Additional Covenants of MassMutual. (a) From and after the Effective Time, except as otherwise required to comply with applicable Law and subject to any applicable terms and conditions of the Reinsurance Agreement and the applicable Covered Insurance Policies, MassMutual shall (i) not voluntarily amend, modify or terminate any Investment Product Agreements (including with respect to any Fund option) or any Investment Management Agreements, in each case, to the extent related to the Covered Insurance Policies in any manner without the Administrator’s prior written consent, which shall not be unreasonably withheld, conditioned or delayed; and (ii) not initiate or, without the prior written consent of Administrator, voluntarily consent to any termination, modification or amendment of any Investment Product Agreement between MassMutual and an Investment Product Provider or any Investment Management Agreement between MassMutual and a Managed Account Adviser, in each case, to the extent related to the Covered Insurance Policies, if such termination, modification or amendment would (A) materially reduce any amounts paid to MassMutual pursuant to administrative, distribution or other service arrangements in place with respect to the applicable Funds or (B) materially and adversely affect the terms on which the applicable Funds are available for investment under the Covered Insurance Policies, including by making a Fund unavailable, reducing the services provided by a Fund or making administrative changes that would materially increase the cost of the Administrator hereunder.

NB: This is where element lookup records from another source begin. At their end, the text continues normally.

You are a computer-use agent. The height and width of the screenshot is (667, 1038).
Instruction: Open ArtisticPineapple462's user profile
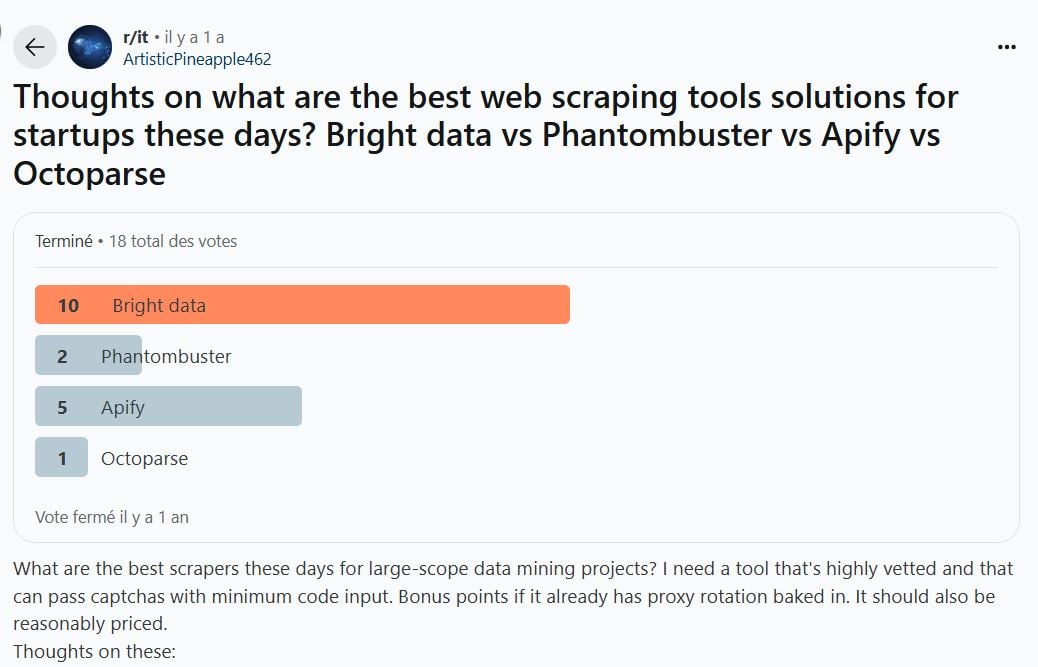pos(197,59)
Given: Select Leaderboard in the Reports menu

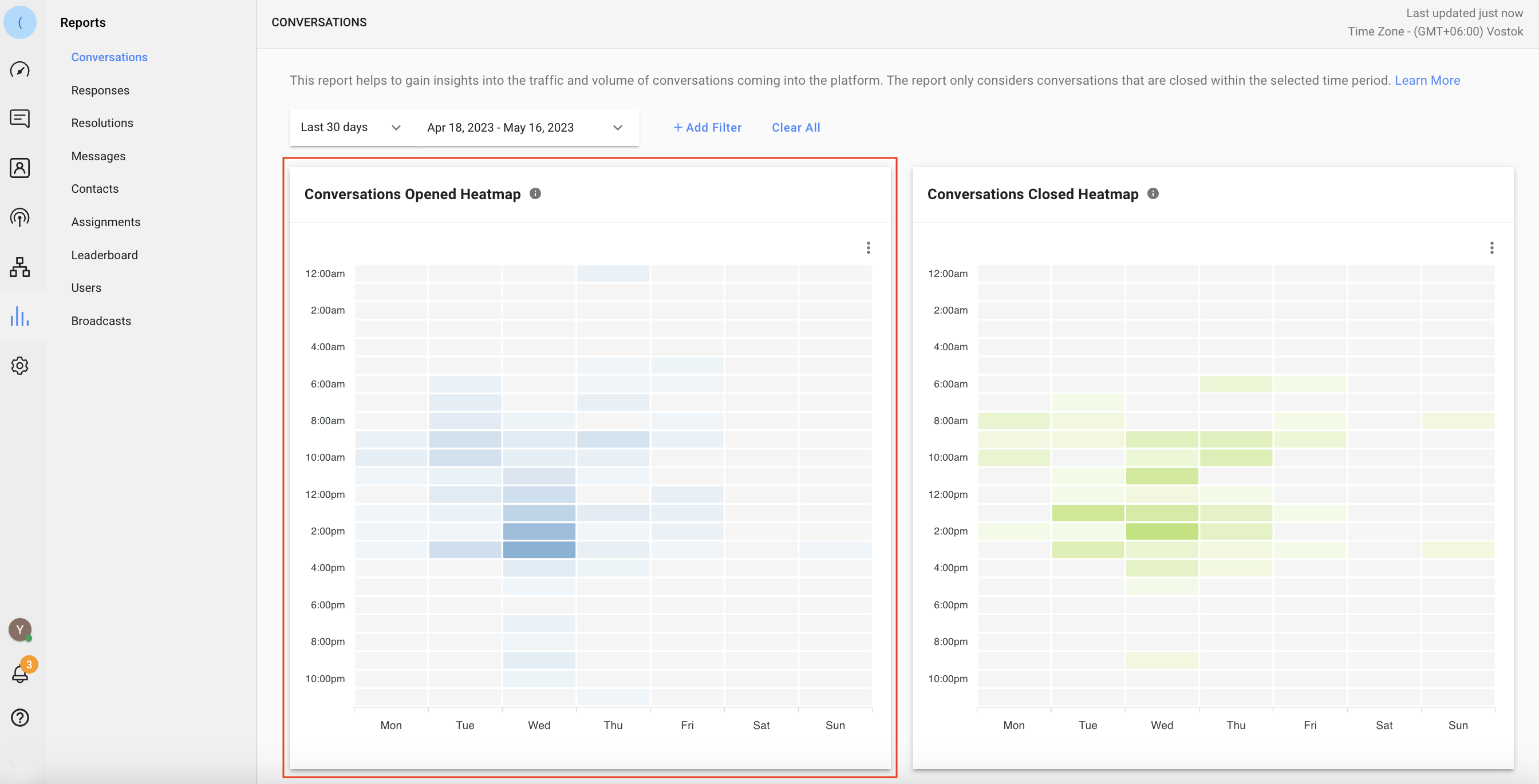Looking at the screenshot, I should (104, 255).
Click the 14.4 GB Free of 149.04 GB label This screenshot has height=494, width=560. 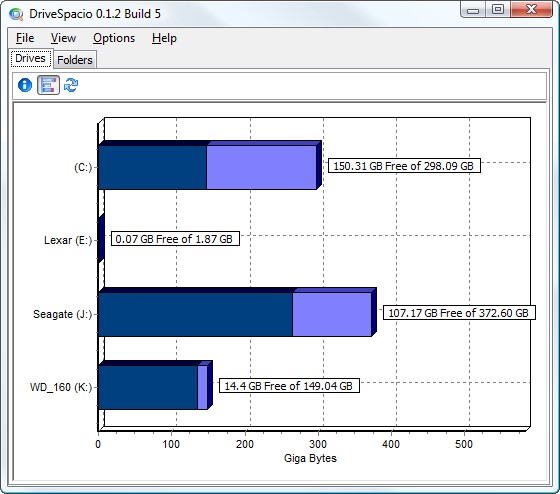289,386
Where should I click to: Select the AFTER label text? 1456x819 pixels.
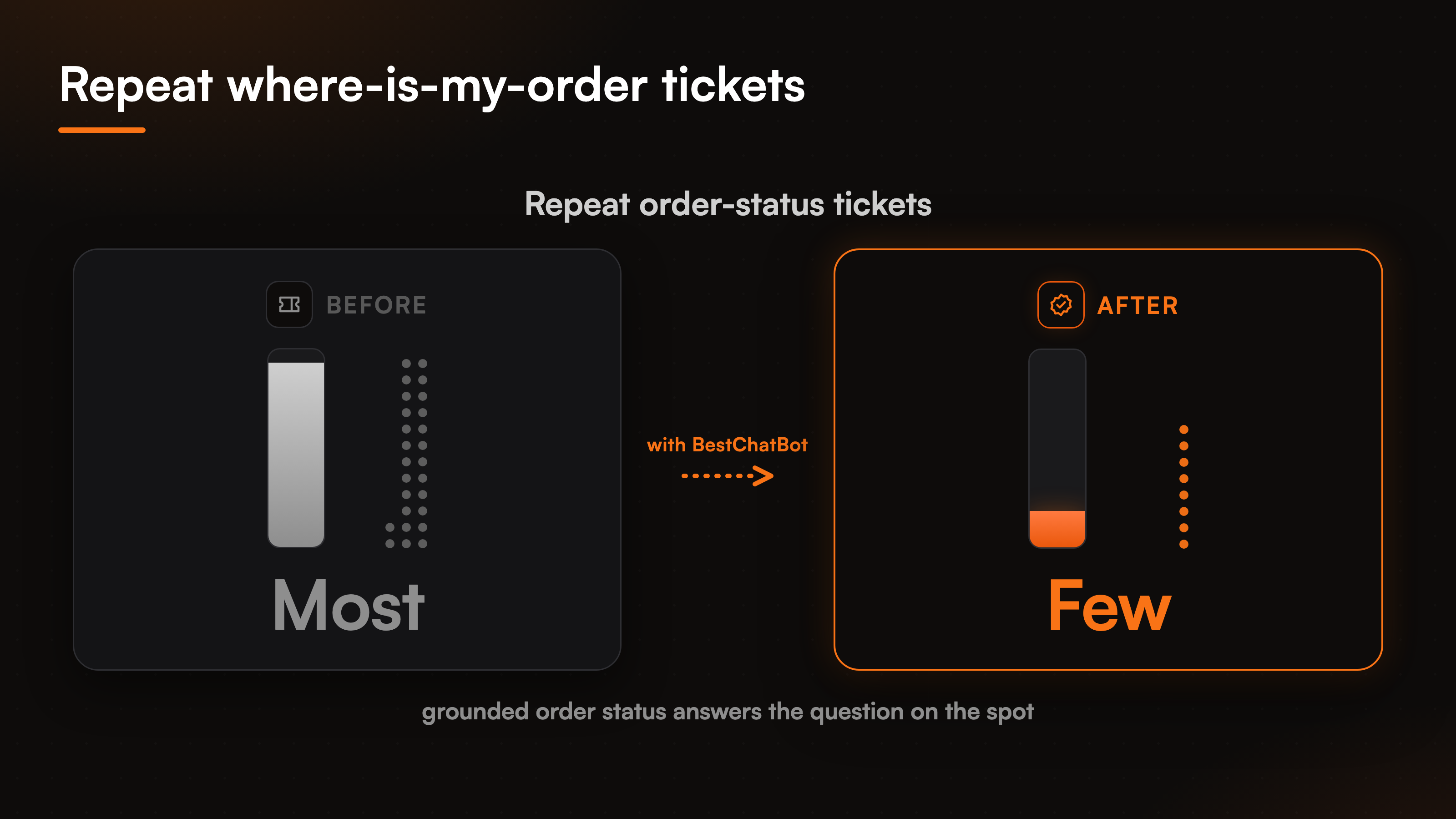click(1138, 306)
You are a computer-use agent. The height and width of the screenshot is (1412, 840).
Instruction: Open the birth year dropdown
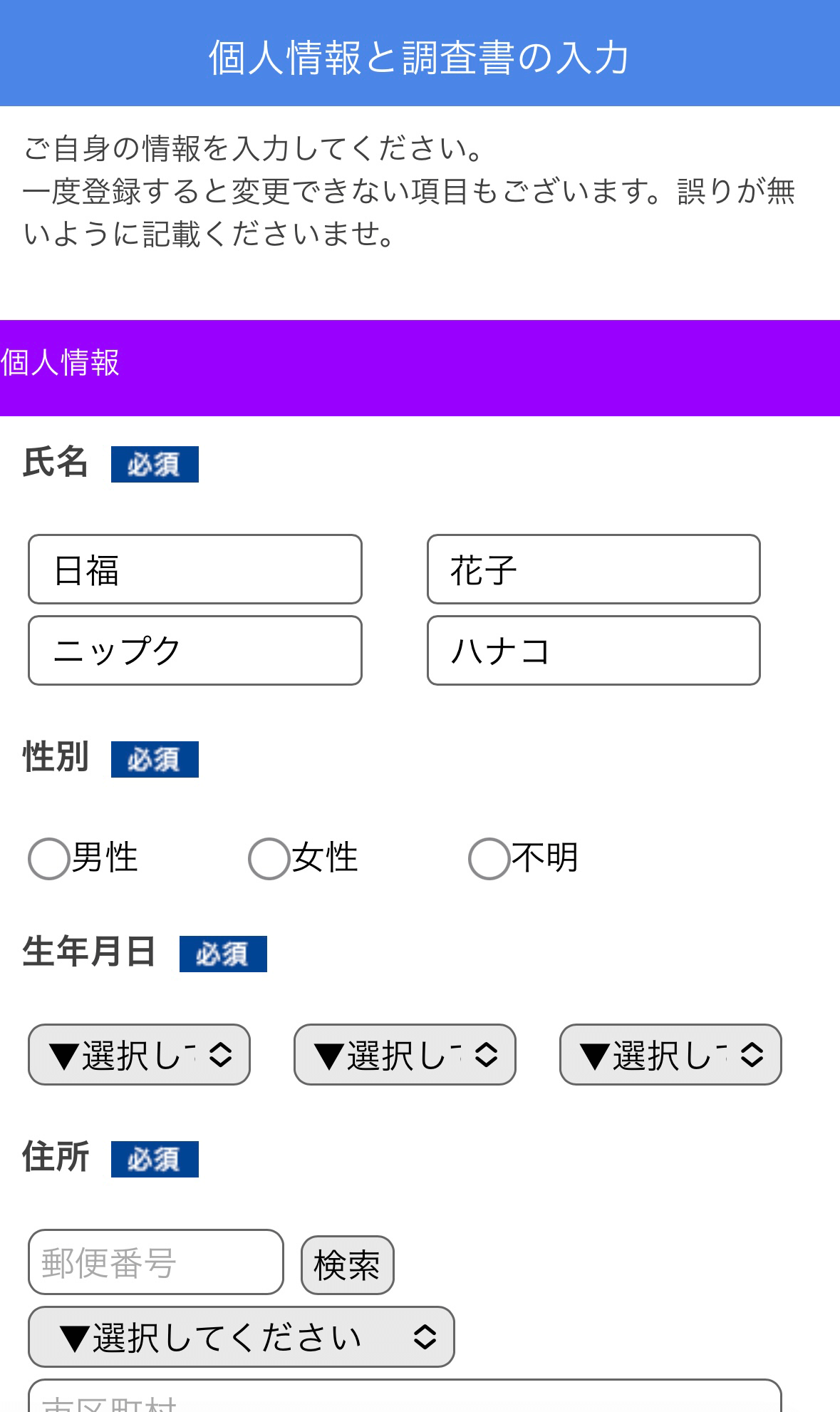tap(139, 1055)
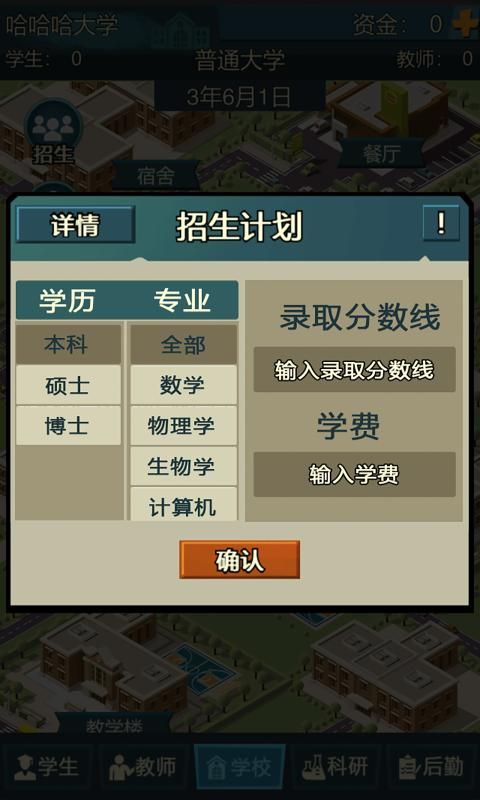The height and width of the screenshot is (800, 480).
Task: Click the orange 确认 confirm button
Action: tap(239, 560)
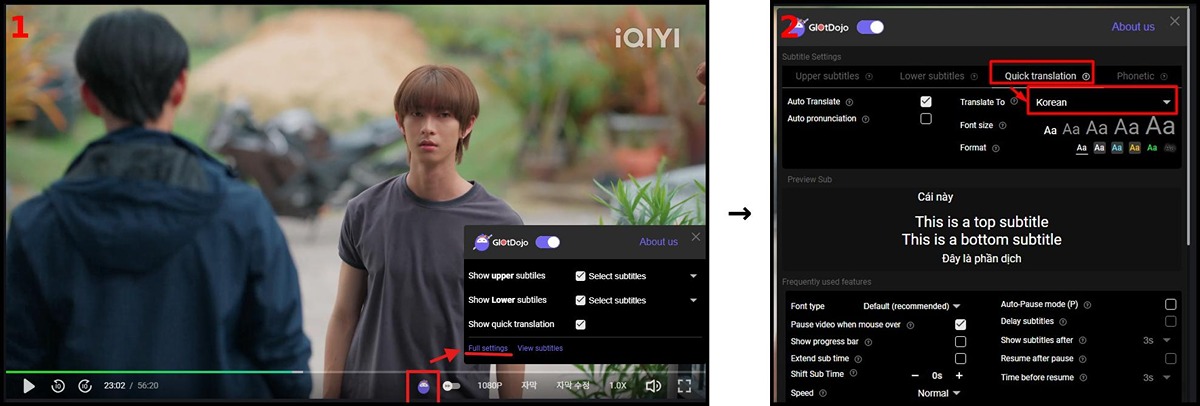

To the extent such knowledge does not originate with the Administrator, MassMutual shall provide the Administrator with prompt notice after MassMutual becomes aware of any written proposal by any counterparty to any Investment Product Agreement or Investment Management Agreement to terminate any such Investment Product Agreement or Investment Management Agreement or to amend or reduce or increase any amounts payable under any such Investment Product Agreement or Investment Management Agreement with respect to the Covered Insurance Policies.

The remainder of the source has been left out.